Cosa si chiede
Puoi riscrivere tutto il materiale seguente cambiando ogni "The width and height of the screenshot is" in "The screenshot size is" e lasciando invariato il resto?

▼

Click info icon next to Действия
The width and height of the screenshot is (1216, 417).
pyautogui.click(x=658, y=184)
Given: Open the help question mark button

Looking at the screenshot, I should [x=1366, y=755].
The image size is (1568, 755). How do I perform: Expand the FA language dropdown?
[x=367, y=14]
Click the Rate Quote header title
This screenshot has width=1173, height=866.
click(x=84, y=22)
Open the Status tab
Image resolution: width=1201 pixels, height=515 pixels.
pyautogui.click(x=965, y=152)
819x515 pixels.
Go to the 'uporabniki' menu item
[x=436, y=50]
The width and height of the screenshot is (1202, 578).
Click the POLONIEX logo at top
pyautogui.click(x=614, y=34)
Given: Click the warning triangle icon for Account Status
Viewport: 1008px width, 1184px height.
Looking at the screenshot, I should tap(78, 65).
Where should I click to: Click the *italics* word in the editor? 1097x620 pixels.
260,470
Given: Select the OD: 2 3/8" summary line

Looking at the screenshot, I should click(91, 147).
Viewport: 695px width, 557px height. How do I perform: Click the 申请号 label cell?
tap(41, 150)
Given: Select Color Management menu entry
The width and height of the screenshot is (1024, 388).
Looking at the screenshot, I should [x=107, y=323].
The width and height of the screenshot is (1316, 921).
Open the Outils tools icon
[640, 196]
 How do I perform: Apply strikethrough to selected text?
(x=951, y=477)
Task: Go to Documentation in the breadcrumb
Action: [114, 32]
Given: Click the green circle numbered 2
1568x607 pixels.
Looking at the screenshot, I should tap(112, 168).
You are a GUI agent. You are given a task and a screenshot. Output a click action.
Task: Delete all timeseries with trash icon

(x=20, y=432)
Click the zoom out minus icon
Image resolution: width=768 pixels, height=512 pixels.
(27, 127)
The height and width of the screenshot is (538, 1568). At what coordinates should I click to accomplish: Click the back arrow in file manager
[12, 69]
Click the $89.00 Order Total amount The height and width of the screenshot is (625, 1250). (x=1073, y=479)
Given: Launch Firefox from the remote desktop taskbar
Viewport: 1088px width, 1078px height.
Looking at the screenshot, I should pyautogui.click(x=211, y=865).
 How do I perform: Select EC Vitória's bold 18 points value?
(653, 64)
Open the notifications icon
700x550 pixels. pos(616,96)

▲

Risposta al compito
Click info icon next to Действия
The screenshot size is (1216, 417).
pyautogui.click(x=658, y=184)
Given: Open the help question mark button

Looking at the screenshot, I should [x=1366, y=755].
The image size is (1568, 755). How do I perform: Expand the FA language dropdown?
[x=367, y=14]
Click the Rate Quote header title
This screenshot has width=1173, height=866.
click(x=84, y=22)
Open the Status tab
Image resolution: width=1201 pixels, height=515 pixels.
pyautogui.click(x=965, y=152)
819x515 pixels.
Go to the 'uporabniki' menu item
[x=436, y=50]
The screenshot size is (1202, 578).
Click the POLONIEX logo at top
pyautogui.click(x=614, y=34)
Given: Click the warning triangle icon for Account Status
Viewport: 1008px width, 1184px height.
Looking at the screenshot, I should tap(78, 65).
Where should I click to: Click the *italics* word in the editor? 1097x620 pixels.
260,470
Given: Select the OD: 2 3/8" summary line

Looking at the screenshot, I should click(91, 147).
Viewport: 695px width, 557px height. How do I perform: Click the 申请号 label cell?
tap(41, 150)
Given: Select Color Management menu entry
The screenshot size is (1024, 388).
Looking at the screenshot, I should [x=107, y=323].
The screenshot size is (1316, 921).
Open the Outils tools icon
[640, 196]
 How do I perform: Apply strikethrough to selected text?
(x=951, y=477)
Task: Go to Documentation in the breadcrumb
Action: [114, 32]
Given: Click the green circle numbered 2
1568x607 pixels.
Looking at the screenshot, I should tap(112, 168).
You are a GUI agent. You are given a task and a screenshot. Output a click action.
Task: Delete all timeseries with trash icon

(x=20, y=432)
Click the zoom out minus icon
Image resolution: width=768 pixels, height=512 pixels.
(27, 127)
The height and width of the screenshot is (538, 1568). At what coordinates should I click to accomplish: Click the back arrow in file manager
[12, 69]
Click the $89.00 Order Total amount The height and width of the screenshot is (625, 1250). (x=1073, y=479)
Given: Launch Firefox from the remote desktop taskbar
Viewport: 1088px width, 1078px height.
Looking at the screenshot, I should pyautogui.click(x=211, y=865).
 How do I perform: Select EC Vitória's bold 18 points value?
(653, 64)
Open the notifications icon
700x550 pixels. pos(616,96)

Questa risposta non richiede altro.